# Quoted passage
* * * *

Counsel for the plaintiffs contends that it is indeed the view of Walsh J that the deed he was concerned with declared, within the meaning of para (2), that the initial contribution of £50,000, the second £50,000, and the subsequent unascertained amounts, were or should be held on the trusts set out in the deed. Then, applying this supposed view of Walsh J to the present case, counsel argued that the property comprised in the settlement included the property comprised in the declaration of trust; that the settlement was an instrument duly stamped with ad valorem duty; and that accordingly the declaration of trust was chargeable only with the duty of $3 as an instrument falling within para (3)(a).
This argument not only assumes Walsh J to hold a view which he did not in fact state explicitly, but it also assumes that the word "instrument" where secondly occurring in para (3) includes any instrument referred to in para (2). I shall deal first of all with the assumption relating to the view of Walsh J. While it may be conceded that his Honour considered that the fund as described in the deed before him was the "property" vested or to be vested within the meaning of para (2), he appears to have regarded the fund as quantifiable for duty purposes. How it would or could be quantified did not concern him, for the Commissioner was content to assess duty on the basis of the initial contribution alone.
In Toohey's Case there was a further question as to whether the deed was exempted from stamp duty as an instrument "relating to the services of apprentices, clerks, and servants". In the Supreme Court it was held not to be such an instrument; and in the High Court Dixon CJ, Taylor and Windeyer JJ made the same finding, but Kitto and Menzies JJ dissented. Dixon CJ alone advanced independent reasons for holding that the deed fell within para (2). He rejected the submission that the words "or to be vested" were introduced to cover cases where a presently operative declaration of trust applies to some property or rights existing in the trustees but nevertheless some property remains to be vested in them (at 105 CLR 611-12). He said: "In my opinion the argument unduly restricts the meaning and application of the paragraph. The words 'any property vested or to be vested' seem to me to be directed simply to the two cases, namely the case of the declaration of a trust of property then vested in the person who declares the trust and the second case of a declaration of trust in advance of the vesting in the person who declares it of property which it is intended to make the subject of the trust. Here the first payment to be made is stated and quantified: no objection is possible on the ground that there is no property that can be identified or ascertained" (at 612). Counsel for the defendant Commissioner submitted that the limitation suggested by this passage is that the property the subject of a declaration of trust in para (2) must be capable of being identified or ascertained at the date of execution of the instrument.

* * * *

# Collected data entries
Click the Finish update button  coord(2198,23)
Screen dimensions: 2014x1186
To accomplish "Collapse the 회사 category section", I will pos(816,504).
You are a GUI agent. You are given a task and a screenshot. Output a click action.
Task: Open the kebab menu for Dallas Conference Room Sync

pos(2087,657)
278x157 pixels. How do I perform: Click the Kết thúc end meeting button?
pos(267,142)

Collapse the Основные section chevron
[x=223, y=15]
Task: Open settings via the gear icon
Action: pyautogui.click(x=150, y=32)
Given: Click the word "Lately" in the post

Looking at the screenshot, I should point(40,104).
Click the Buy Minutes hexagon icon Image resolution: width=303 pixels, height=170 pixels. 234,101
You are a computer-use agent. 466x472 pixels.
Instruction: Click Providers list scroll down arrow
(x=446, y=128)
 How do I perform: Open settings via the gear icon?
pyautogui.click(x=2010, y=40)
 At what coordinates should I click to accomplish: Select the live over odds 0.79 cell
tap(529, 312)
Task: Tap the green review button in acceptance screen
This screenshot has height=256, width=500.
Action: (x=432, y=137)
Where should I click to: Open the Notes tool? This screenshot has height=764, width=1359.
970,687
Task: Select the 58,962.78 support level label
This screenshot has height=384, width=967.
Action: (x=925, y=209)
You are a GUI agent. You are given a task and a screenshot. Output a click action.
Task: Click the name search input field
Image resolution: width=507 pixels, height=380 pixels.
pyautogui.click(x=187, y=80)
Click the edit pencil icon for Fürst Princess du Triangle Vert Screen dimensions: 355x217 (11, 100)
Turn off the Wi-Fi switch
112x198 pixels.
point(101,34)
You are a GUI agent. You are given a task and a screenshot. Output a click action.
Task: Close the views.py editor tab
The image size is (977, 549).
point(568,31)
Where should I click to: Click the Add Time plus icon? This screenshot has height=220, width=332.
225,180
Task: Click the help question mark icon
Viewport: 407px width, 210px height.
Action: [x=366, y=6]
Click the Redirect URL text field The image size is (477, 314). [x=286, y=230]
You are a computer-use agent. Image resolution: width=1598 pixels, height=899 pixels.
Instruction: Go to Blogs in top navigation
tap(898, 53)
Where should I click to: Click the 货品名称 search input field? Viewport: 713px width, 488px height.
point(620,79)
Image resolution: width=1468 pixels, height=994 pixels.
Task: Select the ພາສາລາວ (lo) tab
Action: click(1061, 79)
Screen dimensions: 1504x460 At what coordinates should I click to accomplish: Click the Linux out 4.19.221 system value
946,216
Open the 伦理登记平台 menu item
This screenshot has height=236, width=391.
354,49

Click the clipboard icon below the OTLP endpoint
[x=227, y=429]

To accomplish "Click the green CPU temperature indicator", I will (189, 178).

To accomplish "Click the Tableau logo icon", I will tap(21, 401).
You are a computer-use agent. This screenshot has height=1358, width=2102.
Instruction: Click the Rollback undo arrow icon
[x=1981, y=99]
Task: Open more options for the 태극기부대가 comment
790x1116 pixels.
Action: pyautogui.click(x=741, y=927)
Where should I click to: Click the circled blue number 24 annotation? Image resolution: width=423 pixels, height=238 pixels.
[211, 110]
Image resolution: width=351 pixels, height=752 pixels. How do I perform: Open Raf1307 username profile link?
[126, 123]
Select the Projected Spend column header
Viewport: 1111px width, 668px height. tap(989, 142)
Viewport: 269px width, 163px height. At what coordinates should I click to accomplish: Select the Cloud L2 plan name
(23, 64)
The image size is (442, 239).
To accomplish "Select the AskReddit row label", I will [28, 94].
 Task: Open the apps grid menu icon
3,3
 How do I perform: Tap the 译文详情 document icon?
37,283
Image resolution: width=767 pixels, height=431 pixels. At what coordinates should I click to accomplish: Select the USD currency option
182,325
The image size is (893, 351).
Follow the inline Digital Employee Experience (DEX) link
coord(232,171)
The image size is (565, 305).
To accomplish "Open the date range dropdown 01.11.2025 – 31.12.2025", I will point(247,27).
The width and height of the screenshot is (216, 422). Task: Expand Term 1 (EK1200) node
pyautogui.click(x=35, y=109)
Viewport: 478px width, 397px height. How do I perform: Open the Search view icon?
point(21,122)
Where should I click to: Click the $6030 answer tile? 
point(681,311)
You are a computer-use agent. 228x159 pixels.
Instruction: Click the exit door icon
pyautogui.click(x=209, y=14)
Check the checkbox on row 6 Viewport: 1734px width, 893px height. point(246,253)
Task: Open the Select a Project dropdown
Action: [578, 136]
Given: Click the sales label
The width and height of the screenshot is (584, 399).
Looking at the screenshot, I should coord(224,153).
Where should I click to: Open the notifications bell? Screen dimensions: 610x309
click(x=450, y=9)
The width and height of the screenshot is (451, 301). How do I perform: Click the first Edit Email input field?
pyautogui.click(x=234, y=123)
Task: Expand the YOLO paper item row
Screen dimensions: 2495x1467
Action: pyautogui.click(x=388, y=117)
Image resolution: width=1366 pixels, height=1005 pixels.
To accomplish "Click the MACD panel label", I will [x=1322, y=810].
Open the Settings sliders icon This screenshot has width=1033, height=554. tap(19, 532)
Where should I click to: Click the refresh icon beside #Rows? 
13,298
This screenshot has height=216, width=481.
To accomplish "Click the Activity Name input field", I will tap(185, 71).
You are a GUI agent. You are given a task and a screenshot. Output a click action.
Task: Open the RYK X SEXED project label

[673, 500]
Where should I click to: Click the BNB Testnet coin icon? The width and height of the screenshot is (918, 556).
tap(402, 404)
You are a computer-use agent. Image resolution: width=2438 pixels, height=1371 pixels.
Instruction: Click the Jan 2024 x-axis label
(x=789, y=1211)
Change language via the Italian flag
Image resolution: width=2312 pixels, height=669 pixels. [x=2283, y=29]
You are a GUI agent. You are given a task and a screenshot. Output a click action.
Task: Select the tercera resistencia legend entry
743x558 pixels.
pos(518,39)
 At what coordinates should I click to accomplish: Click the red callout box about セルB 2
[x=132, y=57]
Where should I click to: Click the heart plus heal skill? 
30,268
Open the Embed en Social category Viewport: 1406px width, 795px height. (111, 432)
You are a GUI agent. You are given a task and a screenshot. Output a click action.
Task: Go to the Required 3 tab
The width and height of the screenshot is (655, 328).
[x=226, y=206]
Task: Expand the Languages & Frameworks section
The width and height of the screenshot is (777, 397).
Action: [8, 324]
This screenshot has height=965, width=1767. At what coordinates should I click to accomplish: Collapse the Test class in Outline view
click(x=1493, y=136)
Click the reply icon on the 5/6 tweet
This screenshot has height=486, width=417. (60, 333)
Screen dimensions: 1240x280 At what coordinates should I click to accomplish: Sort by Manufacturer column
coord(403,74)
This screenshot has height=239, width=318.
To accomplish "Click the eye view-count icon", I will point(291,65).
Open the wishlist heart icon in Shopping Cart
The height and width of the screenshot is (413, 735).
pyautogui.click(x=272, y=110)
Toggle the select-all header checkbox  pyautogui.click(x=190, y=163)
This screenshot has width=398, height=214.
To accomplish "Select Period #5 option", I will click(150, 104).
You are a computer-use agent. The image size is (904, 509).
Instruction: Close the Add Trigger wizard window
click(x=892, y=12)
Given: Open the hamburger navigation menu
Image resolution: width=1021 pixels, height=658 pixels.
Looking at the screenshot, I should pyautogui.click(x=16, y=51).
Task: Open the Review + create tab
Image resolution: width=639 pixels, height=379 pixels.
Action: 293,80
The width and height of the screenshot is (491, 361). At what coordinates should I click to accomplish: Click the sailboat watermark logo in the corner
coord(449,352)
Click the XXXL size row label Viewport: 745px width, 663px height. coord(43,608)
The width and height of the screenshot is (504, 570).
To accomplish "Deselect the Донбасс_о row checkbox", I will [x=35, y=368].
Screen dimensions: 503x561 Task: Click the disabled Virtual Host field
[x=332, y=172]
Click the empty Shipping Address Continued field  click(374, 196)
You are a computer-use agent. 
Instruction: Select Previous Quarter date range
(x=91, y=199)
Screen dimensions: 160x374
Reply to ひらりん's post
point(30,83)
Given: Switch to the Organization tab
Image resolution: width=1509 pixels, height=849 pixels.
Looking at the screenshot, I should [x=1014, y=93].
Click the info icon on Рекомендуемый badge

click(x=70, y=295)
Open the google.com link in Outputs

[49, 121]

* * * *

# To-do list
1) In the stamp duty passage, which High Court judges dissented in Toohey's Case on whether the deed was exempt as an instrument "relating to the services of apprentices, clerks, and servants"?
2) Reproduce the part of the stamp duty passage that opens with the words containing "This argument not" and closes with "initial contribution alone.".
The records are independent material and have no connection to the stamp duty passage.

# Answers to the problems
1) Kitto and Menzies JJ dissented.

2)
This argument not only assumes Walsh J to hold a view which he did not in fact state explicitly, but it also assumes that the word "instrument" where secondly occurring in para (3) includes any instrument referred to in para (2). I shall deal first of all with the assumption relating to the view of Walsh J. While it may be conceded that his Honour considered that the fund as described in the deed before him was the "property" vested or to be vested within the meaning of para (2), he appears to have regarded the fund as quantifiable for duty purposes. How it would or could be quantified did not concern him, for the Commissioner was content to assess duty on the basis of the initial contribution alone.